Biodiversität im städtischen Raum
Eine urbane tierische und pflanzliche Vielfalt anzunehmen, erscheint nach wie vor vielen als neu und überraschend. Auch wissenschaftlich widmet man sich der Stadtnatur in Deutschland erst seit den 1970er Jahren. Ein Grund für den „blinden Fleck“ Stadtnatur ist sicherlich die neuzeitliche Unterscheidung zwischen einer Sphäre des Menschen und einer der Natur, oder – aus räumlicher Perspektive – zwischen Garten und Wildnis. Diese Sphären wurden sowohl als eigene Territorien als auch als unterschiedliche funktionale Systeme mit jeweils eigenen Regeln verstanden, die sich nur getrennt als funktionsfähig erweisen können. Natur wurde in diesem Zusammenhang als materielle und damit sinnlich erfahrbare Natur zum Beispiel im Urlaub gedacht, die sich von der menschgemachten Welt der Artefakte dadurch unterscheidet, dass sie sich selbst verändert und Form gewinnt. Der Garten hingegen ist eine saubere, schöne, gewollte Fläche deren Wachstum vollkommen unter der Kontrolle des Menschen steht. Mit der fortschreitenden Kommerzialiserung des Gartenbaus, jedes Jahr wird alles neu gekauft und hergerichtet, wurden Klima zusehends belastet und Natur zunehmend verdrängt. Von den meist friedhofsähnlichen Anlagen der Großzahl der Gärten der Einfamilienhäuser bis hin zu den pflegeleichten, sterilen, modernen Beton- und Steinlandschaften geht eine deutlich sichtbare Trennung zur Wildnis aus. Der moderne Stadt- und Vorortmensch duldet nur gekaufte Tiere und Pflanzen in seinem Umfeld und fördert diese mit großem finanziellen Aufwand. Den beruflich für Gärten, Haustiere und Zubehör verantwortlichen Unternehmen kommt diese Haltung entgegen, da sie Jahr für Jahr hohe Profite verspricht.

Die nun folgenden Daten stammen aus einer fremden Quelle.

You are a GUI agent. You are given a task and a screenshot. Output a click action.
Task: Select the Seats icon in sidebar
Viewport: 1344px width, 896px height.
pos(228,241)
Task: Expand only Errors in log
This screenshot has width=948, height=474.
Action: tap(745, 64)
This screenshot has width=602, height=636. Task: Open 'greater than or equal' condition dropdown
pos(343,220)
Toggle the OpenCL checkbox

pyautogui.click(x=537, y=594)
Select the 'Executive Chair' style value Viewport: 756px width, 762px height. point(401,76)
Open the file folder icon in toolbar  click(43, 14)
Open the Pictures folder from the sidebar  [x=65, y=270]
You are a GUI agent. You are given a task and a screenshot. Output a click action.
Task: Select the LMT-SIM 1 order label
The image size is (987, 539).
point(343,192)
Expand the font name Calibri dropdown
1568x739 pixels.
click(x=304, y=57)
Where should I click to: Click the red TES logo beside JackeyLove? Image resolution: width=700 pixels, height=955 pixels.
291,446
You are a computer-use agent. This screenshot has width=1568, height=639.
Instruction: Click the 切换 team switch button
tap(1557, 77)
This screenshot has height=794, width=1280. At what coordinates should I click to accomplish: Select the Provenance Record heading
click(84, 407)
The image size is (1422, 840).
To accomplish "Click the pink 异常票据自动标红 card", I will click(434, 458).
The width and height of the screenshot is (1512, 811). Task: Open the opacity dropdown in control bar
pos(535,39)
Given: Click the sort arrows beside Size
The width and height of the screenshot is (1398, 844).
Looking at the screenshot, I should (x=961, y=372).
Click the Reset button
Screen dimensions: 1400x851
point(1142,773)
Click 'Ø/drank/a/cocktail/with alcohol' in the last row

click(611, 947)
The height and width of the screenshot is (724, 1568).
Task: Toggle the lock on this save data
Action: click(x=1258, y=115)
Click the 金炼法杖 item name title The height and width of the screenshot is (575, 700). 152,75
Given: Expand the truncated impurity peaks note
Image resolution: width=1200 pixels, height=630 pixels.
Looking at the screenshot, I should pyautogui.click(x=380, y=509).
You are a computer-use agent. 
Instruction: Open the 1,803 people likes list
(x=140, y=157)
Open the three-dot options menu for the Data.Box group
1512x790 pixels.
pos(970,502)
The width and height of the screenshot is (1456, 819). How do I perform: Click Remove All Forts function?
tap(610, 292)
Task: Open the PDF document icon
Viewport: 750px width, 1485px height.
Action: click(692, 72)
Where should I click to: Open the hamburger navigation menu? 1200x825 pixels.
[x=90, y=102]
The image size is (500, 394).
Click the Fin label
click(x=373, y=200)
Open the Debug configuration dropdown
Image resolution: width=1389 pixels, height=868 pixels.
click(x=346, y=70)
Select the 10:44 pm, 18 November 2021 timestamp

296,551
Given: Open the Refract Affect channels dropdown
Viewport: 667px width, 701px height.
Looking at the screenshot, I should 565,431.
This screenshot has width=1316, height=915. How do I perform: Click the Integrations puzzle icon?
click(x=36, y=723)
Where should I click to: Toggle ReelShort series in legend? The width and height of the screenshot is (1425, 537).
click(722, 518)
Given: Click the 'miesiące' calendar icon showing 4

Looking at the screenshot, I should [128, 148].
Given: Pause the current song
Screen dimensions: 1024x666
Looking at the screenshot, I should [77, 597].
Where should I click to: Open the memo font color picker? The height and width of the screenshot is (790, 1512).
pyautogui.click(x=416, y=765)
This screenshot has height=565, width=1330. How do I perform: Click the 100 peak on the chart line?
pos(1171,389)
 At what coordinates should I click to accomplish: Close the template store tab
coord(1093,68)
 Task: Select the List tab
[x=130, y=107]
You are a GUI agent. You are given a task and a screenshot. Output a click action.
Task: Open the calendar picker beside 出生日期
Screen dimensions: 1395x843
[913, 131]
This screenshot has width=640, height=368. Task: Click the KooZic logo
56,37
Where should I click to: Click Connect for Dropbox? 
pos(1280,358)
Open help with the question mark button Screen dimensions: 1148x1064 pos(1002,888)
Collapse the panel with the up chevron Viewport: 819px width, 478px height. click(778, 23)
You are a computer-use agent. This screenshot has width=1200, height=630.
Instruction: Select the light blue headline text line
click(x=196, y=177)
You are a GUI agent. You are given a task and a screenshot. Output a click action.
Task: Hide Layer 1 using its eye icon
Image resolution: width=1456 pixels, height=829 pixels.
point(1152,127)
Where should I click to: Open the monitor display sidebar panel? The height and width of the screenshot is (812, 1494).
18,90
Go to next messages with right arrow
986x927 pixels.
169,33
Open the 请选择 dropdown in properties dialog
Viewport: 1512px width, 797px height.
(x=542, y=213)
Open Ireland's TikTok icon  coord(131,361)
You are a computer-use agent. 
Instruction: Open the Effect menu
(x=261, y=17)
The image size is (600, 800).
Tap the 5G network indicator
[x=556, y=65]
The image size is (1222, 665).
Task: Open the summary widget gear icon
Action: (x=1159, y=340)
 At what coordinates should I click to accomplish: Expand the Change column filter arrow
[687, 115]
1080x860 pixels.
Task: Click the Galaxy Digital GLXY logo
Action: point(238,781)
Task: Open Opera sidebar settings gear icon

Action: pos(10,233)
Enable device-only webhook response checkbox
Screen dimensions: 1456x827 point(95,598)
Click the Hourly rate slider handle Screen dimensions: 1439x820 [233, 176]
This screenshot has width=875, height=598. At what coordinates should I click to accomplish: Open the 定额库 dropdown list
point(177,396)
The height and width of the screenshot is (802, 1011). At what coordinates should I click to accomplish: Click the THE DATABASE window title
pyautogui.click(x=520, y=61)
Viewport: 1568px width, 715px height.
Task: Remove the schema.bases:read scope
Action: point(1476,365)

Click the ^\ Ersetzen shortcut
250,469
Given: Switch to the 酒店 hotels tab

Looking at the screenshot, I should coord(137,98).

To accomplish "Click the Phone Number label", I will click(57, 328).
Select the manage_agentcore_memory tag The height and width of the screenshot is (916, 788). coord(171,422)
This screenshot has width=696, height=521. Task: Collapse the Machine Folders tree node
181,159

Der Autor dieses Beitrags, Frank Bick, hat einen Hinterhofgarten, der größtenteils sich selbst überlassen wird. Solch ein Garten würde allgemein als unordentlich, verwildert und schmutzig wahrgenommen. Dieser Garten benötigt kein Wasser und keine Pflege, bietet aber dennoch einen naturnahen Entspannungsort, wie viele Bürger ihn nur aus dem Urlaub kennen. Wäre es ein Ferienhaus, würden die meisten Menschen die Fläche als idyllisch, natürlich wahrnehmen. Hier ist es aber schön, sagen die Besucher oder Touristen und kehren zurück auf ihre sterilen Anlagen. Die gezeigte Fläche hat gerade 5x5m. Ein Kirschbaum bietet Schatten sowie Nahrung und hilft den Vögeln sich anzunähern und zu flüchten, ein Jasmin-Busch ermöglicht die Aufzucht der Nachkommen. Die Wiese bleibt im Hochsommer grün, überdauert problemlos lange Trockenzeiten ohne Zufuhr von Wasser. Frühblüher wie Löwenzahn versorgen Hummeln und Wildbienen im Frühjahr, Taubnesseln sogar im Frühjahr und Herbst. Brennnesseln bieten den Schmetterlingsraupen Futter. Auf diesen 25 Quadratmetern leben 14 Vogelarten, die ganzjährig mit Futter unterstützt werden und sich jedes Jahr fortpflanzen. Daneben lassen sich etwa 40 verschiedene Pflanzen und unzählige Insekten beobachten. Auf diesen wenigen Quadratmetern ist die Biodiversität höher als in manchen kompletten Reihenhaussiedlungen der städtischen Vororte. Und das Überraschende, die meisten Besucher genießen den Aufenthalt und kommen hier nach eigenen Aussagen zur Ruhe.
- Systematisch vertikale Flächen, Dächer, Fassaden, Stadtplätze und Straßen begrünen. Durch Begrünung kann eine kühlende Wirkung erreicht werden.
- Bereits im Schulunterricht die Notwendigkeit brachliegender Flächen und heimischer Pflanzen in Gärten vermitteln.
- Bürger ermutigen in Gärten Raum für Wildtiere zu schaffen.